◆ **Brief**
Write out, word for word, the part of the Mutineers' Moon article below that starts with "Mutineers' Moon is" and goes on through "Baen Free Library.".

◆ **Passage to read**
^^^^^^^^^^^^^^^^

Mutineers' Moon
- Author: David Weber
- Cover artist: Paul Alexander
- Language: English
- Series: Dahak series
- Genre: Science fiction
- Publisher: Baen Books
- Publication date: October 1991
- Publication place: United States
- Pages: 315
- ISBN: 0671720856
- Followed by: The Armageddon Inheritance

= Mutineers' Moon =

1991 science fiction novel by David Weber

Mutineers' Moon is a 1991 science fiction novel by American writer David Weber. It is the first book in his Dahak trilogy, and is available in the Baen Free Library.

It was later republished in the Empire from the Ashes compendium.

== Plot summary ==
The book's premise is that the Moon is a massive space ship controlled by a self-aware computer that wants its rightful crew back aboard.

===Prologue===
The book begins with a mutiny aboard the planetoid-sized Utu-class starship Dahak of the Fourth Imperium, a technologically advanced multi-star system empire more than 55,000 years old. The mutiny is led by its ambitious and psychopathic Chief of Engineering, Captain Anu, and Commander Inanna. Anu intends to take his followers to a planet where they can survive the genocidal attacks of the "Achuultani", a mysterious alien race that periodically exterminates intelligent life and has already destroyed the previous three Imperiums and the dinosaurs.

The loyal crew is caught by surprise and overwhelmed. The captain therefore orders Dahak to execute "Red Two Internal", flooding the vessel's interior with deadly substances and forcing both sides into the lifeboats. The ship is then ordered to admit only loyal crew members and eject the mutineers. The command kills the captain as well, however, leaving no one aboard to destroy the mutineers' warships or reverse Anu's sabotage of the power generators. Although Dahak detects the sabotage before all its power plants are destroyed, the damage forces it to shut down communications and all non-essential systems. By the time repairs are complete, decades later, the loyal crew have been systematically exterminated and Dahak can neither return to the Imperium nor destroy the mutineers without violating conflicting orders.

^^^^^^^^^^^^^^^^

◆ **Provided material**

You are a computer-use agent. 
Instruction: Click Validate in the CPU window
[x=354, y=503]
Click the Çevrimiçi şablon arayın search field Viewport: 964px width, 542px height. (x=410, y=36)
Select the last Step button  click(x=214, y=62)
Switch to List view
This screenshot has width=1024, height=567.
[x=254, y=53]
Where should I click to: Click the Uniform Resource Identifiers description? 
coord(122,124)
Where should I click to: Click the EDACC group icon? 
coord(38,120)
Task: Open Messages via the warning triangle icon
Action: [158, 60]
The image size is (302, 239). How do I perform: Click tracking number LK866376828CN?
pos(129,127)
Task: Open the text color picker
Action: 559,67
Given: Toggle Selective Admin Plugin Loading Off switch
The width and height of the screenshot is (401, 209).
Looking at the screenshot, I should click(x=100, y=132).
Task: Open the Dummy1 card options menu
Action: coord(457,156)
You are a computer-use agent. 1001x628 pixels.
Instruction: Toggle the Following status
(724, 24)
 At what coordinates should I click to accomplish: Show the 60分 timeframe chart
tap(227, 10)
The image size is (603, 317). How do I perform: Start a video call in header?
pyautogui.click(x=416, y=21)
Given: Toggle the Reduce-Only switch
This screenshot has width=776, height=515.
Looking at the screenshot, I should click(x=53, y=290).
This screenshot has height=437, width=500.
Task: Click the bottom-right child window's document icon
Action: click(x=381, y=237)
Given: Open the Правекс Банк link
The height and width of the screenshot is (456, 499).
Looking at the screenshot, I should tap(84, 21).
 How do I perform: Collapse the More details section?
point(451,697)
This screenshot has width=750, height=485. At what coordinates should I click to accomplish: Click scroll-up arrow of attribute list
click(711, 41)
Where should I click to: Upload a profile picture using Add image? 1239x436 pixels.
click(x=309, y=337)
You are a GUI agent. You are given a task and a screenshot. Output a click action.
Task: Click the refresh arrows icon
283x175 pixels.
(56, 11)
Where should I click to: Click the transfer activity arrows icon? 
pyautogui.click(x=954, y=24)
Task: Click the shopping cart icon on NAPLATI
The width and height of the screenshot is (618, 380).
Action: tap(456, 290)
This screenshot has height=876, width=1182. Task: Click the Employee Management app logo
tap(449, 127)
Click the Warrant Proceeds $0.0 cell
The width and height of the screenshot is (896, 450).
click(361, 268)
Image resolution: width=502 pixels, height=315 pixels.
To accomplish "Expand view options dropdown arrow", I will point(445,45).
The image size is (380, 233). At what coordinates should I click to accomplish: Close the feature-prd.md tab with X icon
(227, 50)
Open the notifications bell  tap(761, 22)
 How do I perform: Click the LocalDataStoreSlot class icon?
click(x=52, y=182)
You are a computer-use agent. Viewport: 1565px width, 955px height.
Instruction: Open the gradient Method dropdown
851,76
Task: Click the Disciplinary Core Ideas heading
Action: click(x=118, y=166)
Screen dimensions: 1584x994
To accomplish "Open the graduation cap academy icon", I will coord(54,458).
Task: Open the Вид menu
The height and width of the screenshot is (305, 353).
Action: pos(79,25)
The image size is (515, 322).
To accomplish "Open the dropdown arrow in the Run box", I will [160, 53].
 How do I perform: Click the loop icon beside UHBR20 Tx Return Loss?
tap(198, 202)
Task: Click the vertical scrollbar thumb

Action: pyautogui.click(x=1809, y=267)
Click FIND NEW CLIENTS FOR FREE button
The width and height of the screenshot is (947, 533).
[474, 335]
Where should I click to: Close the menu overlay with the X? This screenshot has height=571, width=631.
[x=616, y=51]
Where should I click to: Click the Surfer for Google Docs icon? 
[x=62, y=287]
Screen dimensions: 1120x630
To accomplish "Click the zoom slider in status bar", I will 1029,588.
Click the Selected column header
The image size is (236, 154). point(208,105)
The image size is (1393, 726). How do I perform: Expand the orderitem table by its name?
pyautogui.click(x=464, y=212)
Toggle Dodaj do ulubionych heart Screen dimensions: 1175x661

^^^^^^^^^^^^^^^^

◆ **Output for this task**
Mutineers' Moon is a 1991 science fiction novel by American writer David Weber. It is the first book in his Dahak trilogy, and is available in the Baen Free Library.